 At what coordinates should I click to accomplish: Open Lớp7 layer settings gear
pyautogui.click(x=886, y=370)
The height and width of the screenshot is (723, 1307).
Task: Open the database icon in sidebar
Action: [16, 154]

^^^^^^^^

PROBLEM STATEMENT:
Everything in the data above should be output exactly as it stands.

SOLUTION TO THIS EXERCISE:
 At what coordinates should I click to accomplish: Open Lớp7 layer settings gear
pyautogui.click(x=886, y=370)
The height and width of the screenshot is (723, 1307).
Task: Open the database icon in sidebar
Action: [16, 154]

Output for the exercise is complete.